= Stated task =
Please reproduce the data below verbatim, from its first line through the line containing "This screenshot has width=2438, height=1080.", and stop there.

= Data excerpts =
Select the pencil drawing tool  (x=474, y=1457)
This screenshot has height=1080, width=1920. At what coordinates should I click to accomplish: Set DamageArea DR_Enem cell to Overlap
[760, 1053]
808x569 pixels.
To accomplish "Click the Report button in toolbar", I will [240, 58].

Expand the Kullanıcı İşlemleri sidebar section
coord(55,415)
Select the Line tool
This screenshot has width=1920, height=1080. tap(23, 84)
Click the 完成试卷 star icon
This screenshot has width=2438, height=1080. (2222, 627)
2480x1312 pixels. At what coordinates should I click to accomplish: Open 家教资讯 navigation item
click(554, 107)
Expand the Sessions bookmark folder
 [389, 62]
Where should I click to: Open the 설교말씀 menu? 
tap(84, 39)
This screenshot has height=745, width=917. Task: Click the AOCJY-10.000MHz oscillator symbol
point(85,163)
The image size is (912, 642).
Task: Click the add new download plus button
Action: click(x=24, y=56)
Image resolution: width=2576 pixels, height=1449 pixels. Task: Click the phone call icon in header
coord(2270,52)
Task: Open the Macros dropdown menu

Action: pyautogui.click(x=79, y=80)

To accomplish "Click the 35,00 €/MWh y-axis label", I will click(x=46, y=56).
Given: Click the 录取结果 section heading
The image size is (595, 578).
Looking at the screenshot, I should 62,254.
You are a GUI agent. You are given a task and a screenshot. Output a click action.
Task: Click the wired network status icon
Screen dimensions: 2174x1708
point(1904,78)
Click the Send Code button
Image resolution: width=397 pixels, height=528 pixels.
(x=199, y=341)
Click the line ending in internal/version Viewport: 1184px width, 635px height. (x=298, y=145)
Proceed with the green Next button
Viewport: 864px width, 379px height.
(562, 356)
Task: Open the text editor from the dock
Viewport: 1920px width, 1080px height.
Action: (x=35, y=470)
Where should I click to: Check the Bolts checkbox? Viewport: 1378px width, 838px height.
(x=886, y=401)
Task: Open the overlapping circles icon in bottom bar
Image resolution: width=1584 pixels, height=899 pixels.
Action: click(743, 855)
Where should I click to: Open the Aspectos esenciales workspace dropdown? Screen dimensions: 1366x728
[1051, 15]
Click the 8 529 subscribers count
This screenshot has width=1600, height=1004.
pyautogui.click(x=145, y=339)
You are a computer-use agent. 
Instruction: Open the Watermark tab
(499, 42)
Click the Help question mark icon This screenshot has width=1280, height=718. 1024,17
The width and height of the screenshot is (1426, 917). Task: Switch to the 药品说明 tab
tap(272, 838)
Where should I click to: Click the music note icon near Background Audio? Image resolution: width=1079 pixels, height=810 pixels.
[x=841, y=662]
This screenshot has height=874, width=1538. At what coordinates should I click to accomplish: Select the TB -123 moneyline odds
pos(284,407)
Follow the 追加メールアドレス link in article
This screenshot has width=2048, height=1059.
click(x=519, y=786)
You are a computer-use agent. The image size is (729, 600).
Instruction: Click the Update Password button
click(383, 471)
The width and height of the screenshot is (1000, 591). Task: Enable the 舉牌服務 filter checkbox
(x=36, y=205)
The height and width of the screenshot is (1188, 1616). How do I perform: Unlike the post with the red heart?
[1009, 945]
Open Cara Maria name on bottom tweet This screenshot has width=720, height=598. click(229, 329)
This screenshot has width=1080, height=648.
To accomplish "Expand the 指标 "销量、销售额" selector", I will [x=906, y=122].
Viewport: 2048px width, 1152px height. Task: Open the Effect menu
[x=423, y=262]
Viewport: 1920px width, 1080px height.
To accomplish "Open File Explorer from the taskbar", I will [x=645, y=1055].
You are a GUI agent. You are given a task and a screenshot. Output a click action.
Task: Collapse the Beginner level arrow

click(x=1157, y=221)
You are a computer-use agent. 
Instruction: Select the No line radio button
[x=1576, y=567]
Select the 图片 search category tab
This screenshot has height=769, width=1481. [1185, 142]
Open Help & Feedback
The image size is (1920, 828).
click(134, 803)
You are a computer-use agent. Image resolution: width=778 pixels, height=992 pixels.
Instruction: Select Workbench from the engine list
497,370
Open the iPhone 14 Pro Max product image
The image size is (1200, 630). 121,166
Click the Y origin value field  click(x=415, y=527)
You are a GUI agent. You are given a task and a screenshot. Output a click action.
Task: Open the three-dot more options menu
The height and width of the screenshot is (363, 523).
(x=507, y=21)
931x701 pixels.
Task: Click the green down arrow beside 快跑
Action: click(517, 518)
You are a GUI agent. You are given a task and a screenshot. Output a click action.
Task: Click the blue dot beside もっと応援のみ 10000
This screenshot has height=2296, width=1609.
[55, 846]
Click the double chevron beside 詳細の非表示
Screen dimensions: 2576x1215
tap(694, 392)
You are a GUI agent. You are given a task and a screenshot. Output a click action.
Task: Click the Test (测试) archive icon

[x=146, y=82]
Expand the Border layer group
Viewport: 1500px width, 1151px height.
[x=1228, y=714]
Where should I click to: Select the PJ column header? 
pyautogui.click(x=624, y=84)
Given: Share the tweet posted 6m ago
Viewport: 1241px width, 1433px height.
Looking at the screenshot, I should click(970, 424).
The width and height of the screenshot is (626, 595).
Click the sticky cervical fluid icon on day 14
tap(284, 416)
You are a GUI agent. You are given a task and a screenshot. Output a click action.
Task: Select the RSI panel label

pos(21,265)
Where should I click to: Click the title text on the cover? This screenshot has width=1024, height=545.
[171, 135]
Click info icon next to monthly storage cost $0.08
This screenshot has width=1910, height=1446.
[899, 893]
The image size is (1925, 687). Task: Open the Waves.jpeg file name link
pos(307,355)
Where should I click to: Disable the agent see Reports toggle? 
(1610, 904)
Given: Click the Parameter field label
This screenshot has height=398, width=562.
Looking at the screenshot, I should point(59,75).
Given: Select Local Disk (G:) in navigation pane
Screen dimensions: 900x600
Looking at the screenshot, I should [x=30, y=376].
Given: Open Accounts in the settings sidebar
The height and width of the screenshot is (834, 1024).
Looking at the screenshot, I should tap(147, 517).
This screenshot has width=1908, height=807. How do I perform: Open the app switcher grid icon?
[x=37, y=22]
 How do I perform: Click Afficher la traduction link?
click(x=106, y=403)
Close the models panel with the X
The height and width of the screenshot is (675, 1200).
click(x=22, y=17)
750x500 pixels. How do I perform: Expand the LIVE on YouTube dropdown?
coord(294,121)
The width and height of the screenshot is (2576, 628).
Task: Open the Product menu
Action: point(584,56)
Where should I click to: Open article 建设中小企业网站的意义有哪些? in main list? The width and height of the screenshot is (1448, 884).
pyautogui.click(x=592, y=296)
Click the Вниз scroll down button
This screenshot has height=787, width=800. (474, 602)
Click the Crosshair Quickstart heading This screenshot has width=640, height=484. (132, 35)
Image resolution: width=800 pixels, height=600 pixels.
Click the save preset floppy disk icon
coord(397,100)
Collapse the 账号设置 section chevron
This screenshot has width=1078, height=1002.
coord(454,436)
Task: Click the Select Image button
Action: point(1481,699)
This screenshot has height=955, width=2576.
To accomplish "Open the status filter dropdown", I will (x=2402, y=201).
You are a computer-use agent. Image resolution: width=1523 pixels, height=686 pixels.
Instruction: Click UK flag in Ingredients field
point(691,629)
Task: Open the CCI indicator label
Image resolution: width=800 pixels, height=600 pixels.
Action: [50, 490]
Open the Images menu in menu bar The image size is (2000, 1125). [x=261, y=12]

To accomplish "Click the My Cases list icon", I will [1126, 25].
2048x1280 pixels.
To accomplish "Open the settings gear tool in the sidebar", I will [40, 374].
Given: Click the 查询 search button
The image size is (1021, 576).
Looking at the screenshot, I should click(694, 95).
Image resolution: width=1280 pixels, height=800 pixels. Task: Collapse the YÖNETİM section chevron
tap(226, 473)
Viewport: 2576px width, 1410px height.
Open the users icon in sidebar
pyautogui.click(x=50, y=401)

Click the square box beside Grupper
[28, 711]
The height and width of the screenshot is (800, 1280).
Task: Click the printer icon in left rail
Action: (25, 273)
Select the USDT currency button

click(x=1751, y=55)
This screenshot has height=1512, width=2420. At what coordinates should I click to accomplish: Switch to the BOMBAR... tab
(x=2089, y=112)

= The result =
Select the pencil drawing tool  (x=474, y=1457)
This screenshot has height=1080, width=1920. At what coordinates should I click to accomplish: Set DamageArea DR_Enem cell to Overlap
[760, 1053]
808x569 pixels.
To accomplish "Click the Report button in toolbar", I will [240, 58].

Expand the Kullanıcı İşlemleri sidebar section
coord(55,415)
Select the Line tool
This screenshot has width=1920, height=1080. tap(23, 84)
Click the 完成试卷 star icon
This screenshot has width=2438, height=1080. (2222, 627)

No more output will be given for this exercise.